It treats the pronoun <who/WP> as part of a NP. It correctly pairs <to/TO> with its VP. Finally, it
properly treats "their" and "themselves" as adjective and direct object, respectively.
COMPARISON SENTENCE #3
Base:
(S:
(NP: <The/DT> <show/NN>)
<did/VBD>
<n't/RB>
(VP:
<give/VB>
(NP: <the/DT> <particulars/NNS>)
(PP: <of/IN> (NP: <Mrs./NNP> <Yeargin/NNP>)))
<'s/POS>
(NP: <offense/NN>)
<,/,>
<saying/VBG>
<only/RB>
<that/IN>
<she/PRP>
(VP: <helped/VBD> (NP: <students/NNS>))
<do/VB>
<better/RBR>
(PP: <on/IN> (NP: <the/DT> <test/NN>))
<./.>)
The basic chunking, by not allowing for the many possible positions and tag variants for adverbs, fails to
chunk most of the VPs in this sentence. Also, the POS after "Mrs. Yeargin" is detached from her NP.
Andrew:
(S:
(NP: <The/DT> <show/NN>)
(VP: <did/VBD> <n't/RB>)
(VP:
<give/VB>
(NP: <the/DT> <particulars/NNS>)
(PP:
<of/IN>
(NP: <Mrs./NNP> <Yeargin/NNP> <'s/POS> <offense/NN>)))
<,/,>
(VP: <saying/VBG> <only/RB> (PP: <that/IN> (NP: <she/PRP>)))

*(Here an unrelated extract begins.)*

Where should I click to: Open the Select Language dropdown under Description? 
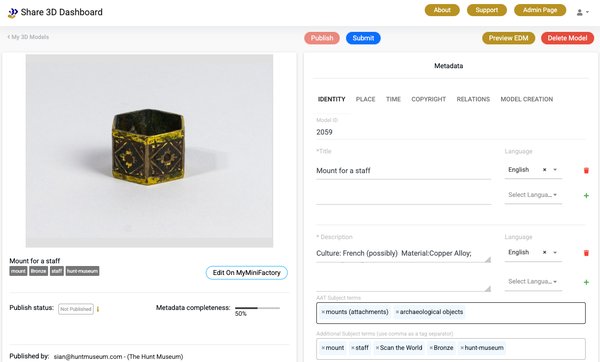[x=533, y=282]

(VP: <helped/VBD> (NP: <students/NNS>))
(VP: <do/VB> <better/RBR> (PP: <on/IN> (NP: <the/DT> <test/NN>)))
<./.>)
With my rules, the VPs with adverbs are joined more appropriately: "didn't," "saying only that she,"
"helped students," "do better on the test." The final three VPs could plausibly be treated as one or two,
but it depends on how fine-grained a chunking the user wants. Also, the possessive is correctly attached
to "Mrs. Yeargin"; together, they act as an adjective modifying "offense."
OCCURRENCES OF "HELP"
Breakdown by syntactic structure:
(see below for listing of VPs with "help")
1. help VB (infinite with implied TO, "help keep stock") (15 instances)
2. help NP (direct object, "help the kids") (10 instances)
3. helped PP (passive voice with prepositional phrase, "helped by strength") (2 instances)
4. help TO VB (infinitive, "helping to limit") (1 instance)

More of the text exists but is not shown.